An apoplectic Iain Whyte, finance spokesman for the Conservative opposition on the council, spouted it was “a very expensive way to enhance leadership”. Columba 2014, the charity running the event, would disagree, arguing that the next cheque from Edinburgh council – £130,000 for enriching the skills of a further 104 headmasters – represents value for money. Certainly, the local authority’s largesse helps to fill in the black hole caused a few years ago when the charity lost its Holyrood funding. Perhaps Edinburgh council should be applauded for its unique model of wealth redistribution.

Spending taxpayers’ money on state employees has never been popular. If Emperor Commodus had sent his coliseum corpse retrieval staff on a dead-body-handling technique course, the Roman mob would have crucified him. Even in the boom years of Blair and Brown, shocking stories of council workers receiving a fringe benefit caused a Mexican wave of discord in the country’s middle class.
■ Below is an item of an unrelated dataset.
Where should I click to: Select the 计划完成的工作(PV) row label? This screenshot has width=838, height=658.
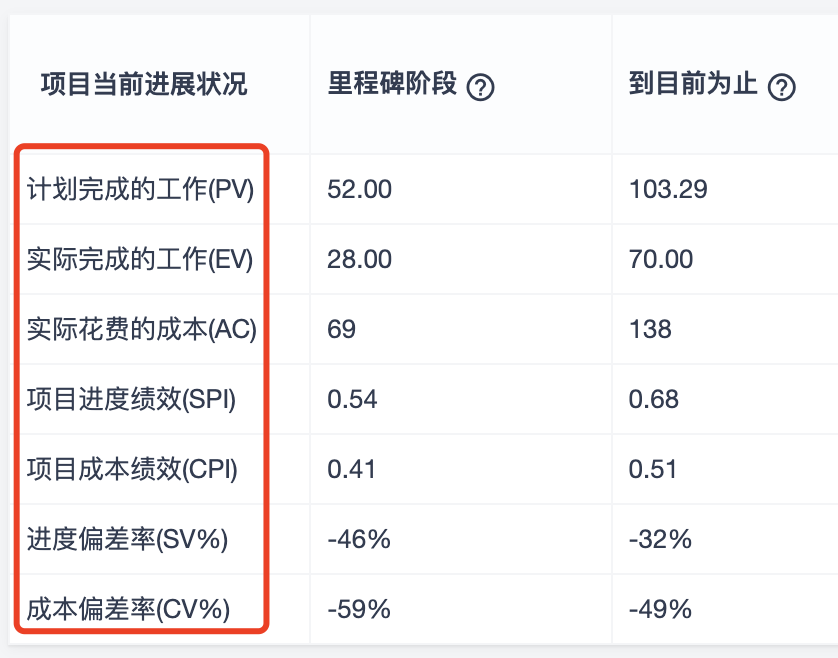tap(141, 189)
Part of the problem is that the terminology used can be a tad pejorative. If a local authority is picking up the tab, it is invariably labelled a “junket”, that is, an extravagant celebration enjoyed at the expense of the public purse. However, if a private firm organises a day out for senior management and their friends at Musselburgh race course, it’s termed a corporate event. When a company sets up a weekend away at an exclusive spa for suppliers and their spouses, it’s a networking experience. Likewise, a weekend’s golfing for senior executives is a team-bonding exercise. I know this because some of my mates are company directors. When I was a teacher, it seriously teed me off when they complained about my in-service “jollies”. Relating the reality of a teaching freebie failed to cool their ardour. They refused to believe that elevenses consisted of rolls filled with pub coasters masquerading as square sausages and polystyrene cups of coffee that would have caused a riot at Barlinnie. Accustomed to relaxing in swivelling, cushioned chairs, my business pals found it incredible that a professional would be forced to sit in a bum-numbing plastic seat with “Fleeto ya bass!” graffitied on to it. Treating teachers in such a manner deserved public disapprobation; instead, rectors who organised these “jamborees” received Investors in People Awards.
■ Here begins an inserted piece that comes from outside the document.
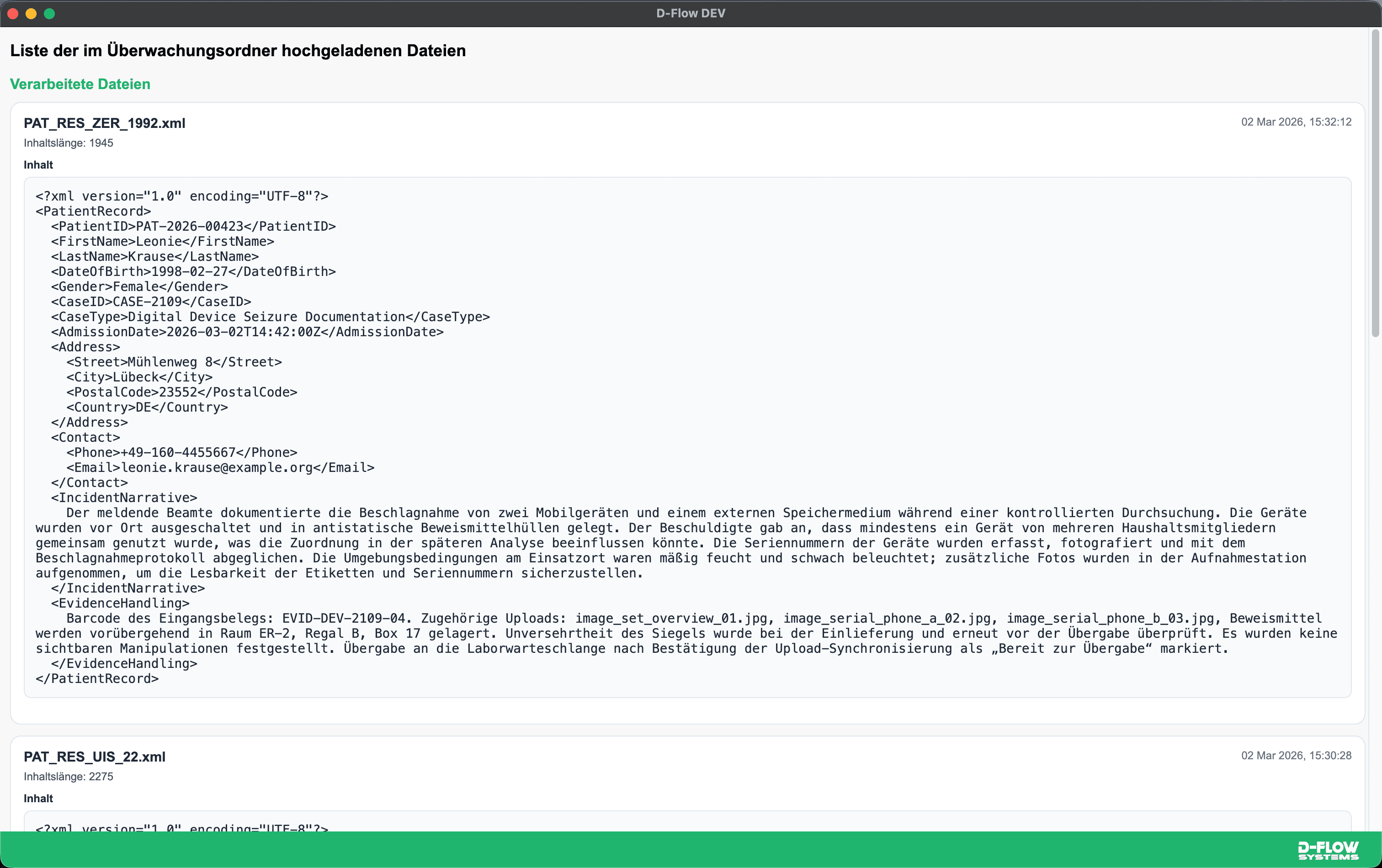Click Inhaltslänge: 2275 label
The image size is (1382, 868).
pos(68,777)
To be fair, it would somewhat remiss of me not to point out that some enlightened headmasters did dip into the school budget and provide a high quality environment for some of their hard-working staff. At one south side Glasgow school that I had the honour of being asked to leave, the comp’s senior management squad and principal teachers discussed the implications of implementing Higher Still in the salubrious surroundings of a hotel. By way of contrast, those who would actually deliver the policy, the chalkies, were tasered into the cold assembly hall to be hectored for three hours by a crazed man armed with a PowerPoint presentation and a laser pen.

In my experience, headmasters returning from costly school leadership courses rarely made any lasting changes. In the bubble of the residential course, surrounded by like-minded individuals who praised every allegedly positive idea put forward by this month’s education Messiah, they thought they alone could transform their fiefdoms. How bizarre! Classroom teachers may be small cogs but without their goodwill, education’s wheel does not turn.

Happy-clappy leadership courses gave schools brain-gyms, an initiative whose worth has been debunked by neurological experts. Thanks to many valueless courses, school walls are festooned with Christmas motto-type musings. “It’s not how you fall, it’s how you get up,” is one that sticks in my mind, probably because it was placed at the top of a flight of stairs.

Edinburgh taxpayers may question the worth of stumping up a total of £170,000 to instil greater leadership qualities in the city’s headteachers. However, for classroom teachers who must endeavour to persevere without their helmsmen for four days, it seems a small price to pay.